Tuvo que mirarle dos veces.

Aquel hombre encapuchado tenía los ojos pintados de negro y unas rayas anaranjadas sobre el pómulo derecho.

—Pero… ¿qué…?

Andrés no pudo decir nada más. Le hundió su cabeza en el agua y pataleó por espacio de algo menos de un minuto. De nada sirvieron sus esfuerzos y manotazos. Cuando expiró, sus ojos estaban muy abiertos; en su rostro se observaba una enorme sorpresa. Flotaba boca arriba y se alejaba poco a poco sobre las encarnadas aguas. Al pasar al lado de otro cadáver, se quedó enganchado a él. Absolutamente nadie se percató de que tal cosa hubiese sucedido en la orilla del río.

El encapuchado sonrió y se dijo a sí mismo:

«Madre…, uno menos…».

Se marchó de allí tan rápido como pudo. Casi a la altura de Babieca, Ausencio se encontraba inmóvil en el suelo con una grotesca muesca en el rostro y un gran charco de sangre que salía de debajo de él: un mosquetazo le había atravesado el pecho.

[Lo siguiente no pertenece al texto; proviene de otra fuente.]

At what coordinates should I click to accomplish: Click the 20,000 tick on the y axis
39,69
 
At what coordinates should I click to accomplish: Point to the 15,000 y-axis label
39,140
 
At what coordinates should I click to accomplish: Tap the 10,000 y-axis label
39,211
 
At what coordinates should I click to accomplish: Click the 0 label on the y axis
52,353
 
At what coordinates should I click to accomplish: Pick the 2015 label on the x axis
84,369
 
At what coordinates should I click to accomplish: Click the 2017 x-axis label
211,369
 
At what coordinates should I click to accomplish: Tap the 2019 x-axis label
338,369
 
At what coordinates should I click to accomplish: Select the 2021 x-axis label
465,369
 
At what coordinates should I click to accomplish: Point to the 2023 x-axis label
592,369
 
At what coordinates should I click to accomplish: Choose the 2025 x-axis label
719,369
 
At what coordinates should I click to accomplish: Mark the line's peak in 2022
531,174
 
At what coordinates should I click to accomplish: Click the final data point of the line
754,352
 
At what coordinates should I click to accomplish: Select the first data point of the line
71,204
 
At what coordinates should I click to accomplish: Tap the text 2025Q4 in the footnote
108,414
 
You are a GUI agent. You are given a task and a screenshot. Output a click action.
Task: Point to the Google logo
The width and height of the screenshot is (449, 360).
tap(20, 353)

A pesar de las constantes acometidas llevadas a cabo por los austríacos, no consiguieron cruzar el río con comodidad y claridad, de modo que los franceses cogieron ventaja y Eugenio de Saboya tuvo que dar, muy a su pesar, la orden de replegarse. La estrategia de Luis José de Borbón había dado resultado: la pólvora de las armas de los austríacos se habían mojado tratando de pasar el río, mientras que las suyas se habían secado al esperarles apostados.

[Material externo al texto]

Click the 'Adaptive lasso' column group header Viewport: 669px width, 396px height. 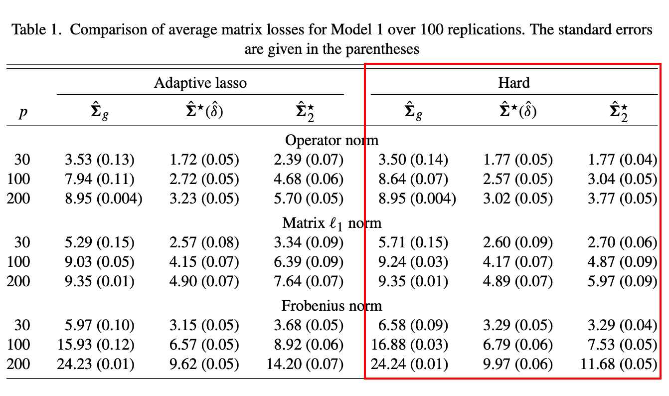[x=200, y=82]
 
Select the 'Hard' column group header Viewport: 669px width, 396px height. [x=513, y=82]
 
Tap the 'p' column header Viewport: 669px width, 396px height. [x=23, y=113]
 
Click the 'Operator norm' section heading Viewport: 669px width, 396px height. [x=332, y=140]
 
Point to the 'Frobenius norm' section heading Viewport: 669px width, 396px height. [x=332, y=305]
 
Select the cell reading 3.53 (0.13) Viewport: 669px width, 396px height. [x=100, y=160]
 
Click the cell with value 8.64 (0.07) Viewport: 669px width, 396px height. [x=413, y=179]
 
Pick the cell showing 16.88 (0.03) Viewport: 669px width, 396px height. [x=410, y=345]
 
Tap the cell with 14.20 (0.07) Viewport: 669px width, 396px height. [x=305, y=364]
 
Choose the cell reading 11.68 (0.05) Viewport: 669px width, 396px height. [x=619, y=364]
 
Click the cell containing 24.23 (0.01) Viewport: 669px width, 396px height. [x=96, y=364]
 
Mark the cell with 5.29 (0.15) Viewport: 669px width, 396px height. [x=100, y=242]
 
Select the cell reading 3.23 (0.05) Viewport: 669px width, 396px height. [x=204, y=198]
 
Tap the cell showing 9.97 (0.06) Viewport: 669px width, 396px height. [x=518, y=364]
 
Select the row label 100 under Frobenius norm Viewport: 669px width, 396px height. [x=19, y=345]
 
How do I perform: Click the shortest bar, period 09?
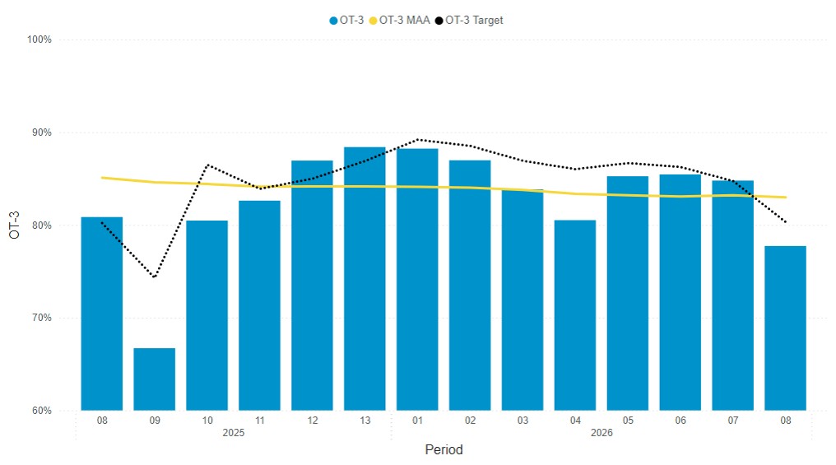point(154,379)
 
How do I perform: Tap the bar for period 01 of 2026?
point(417,279)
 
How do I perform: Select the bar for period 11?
point(259,305)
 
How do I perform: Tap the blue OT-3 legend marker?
point(333,21)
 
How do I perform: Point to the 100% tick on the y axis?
point(39,40)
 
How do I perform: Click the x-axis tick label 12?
point(312,421)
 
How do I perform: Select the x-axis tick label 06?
point(680,421)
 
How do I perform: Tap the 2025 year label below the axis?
point(233,433)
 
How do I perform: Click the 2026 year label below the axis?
point(601,433)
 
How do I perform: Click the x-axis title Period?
point(444,450)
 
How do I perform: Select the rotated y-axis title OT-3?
point(14,225)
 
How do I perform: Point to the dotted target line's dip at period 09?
point(154,277)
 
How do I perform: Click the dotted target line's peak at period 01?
point(417,139)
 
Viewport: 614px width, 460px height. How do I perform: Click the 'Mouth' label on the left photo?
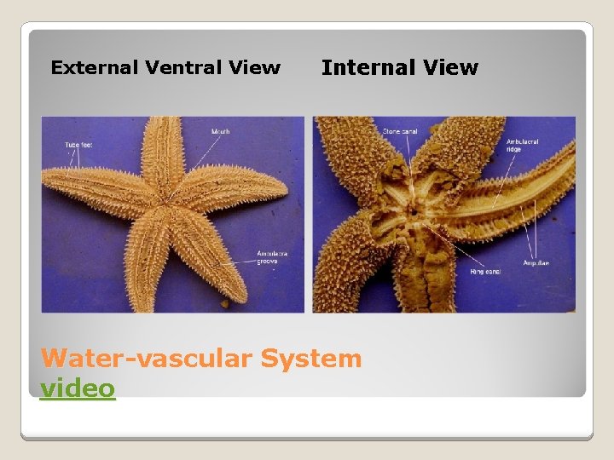[221, 132]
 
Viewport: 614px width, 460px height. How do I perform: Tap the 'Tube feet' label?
[78, 145]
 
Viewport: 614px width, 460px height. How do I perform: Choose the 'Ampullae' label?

La batalla duró cuatro horas, desde la una hasta las cinco de la tarde.

Los hombres de Eugenio de Saboya no fueron perseguidos tras su retirada. Llegaron hasta Treviglio y una vez allí, mandó llevar a los heridos a Palazzuolo. Las cifras del desastre le hicieron dudar de la existencia de Dios: seis mil quinientos ochenta y cuatro muertos en el campo de batalla, mil novecientos cuarenta y dos prisioneros y cuatro mil trescientos cuarenta y siete heridos en Palazzuolo, donde se encontraban entre los demás soldados el príncipe de Lorena y el príncipe de Wurtemberg. Ambos fallecieron de sus heridas poco después. El mismo Eugenio acabó herido.

La resistencia del duque de Vendôme y sus hombres en Cassano, destrozó los planes de Eugenio de Saboya para tomar el Piamonte y ayudar al duque de Saboya. Los austríacos fueron obligados por ello a establecer sus acuartelamientos de invierno, gracias a lo cual, el duque de Berwick terminó aquella campaña con la toma del castillo de Niza.

Tras la caída del castillo, el duque de Saboya se vio privado de toda posibilidad de recibir refuerzos. Parecía que la balanza comenzaba, aunque de forma débil, a decantarse del lado francés.

Todo esto, hacía que gran parte de Europa se preguntase si la guerra merecía la pena. A nadie parecía importarle ya si los vencedores serían los de uno u otro bando. Los únicos que de verdad querían que aquel conflicto continuase eran los nobles y reyes que estaban al mando. Las fronteras cambiaban casi con cada tictac del reloj, y eso animaba a los vencedores a continuar, y a los perdedores a tratar de recuperar lo perdido.

Pero fuera de la nobleza, sí que hubo un hombre que no veía con malos ojos la contienda. Un hombre que se paseó durante horas por Palazzuolo, comprobando que una vez más, la codicia de unos pocos hacía sangrar a los pobres: el Fantasma.

Sin embargo…, sonreía.

Guerra: el escenario ideal para una venganza.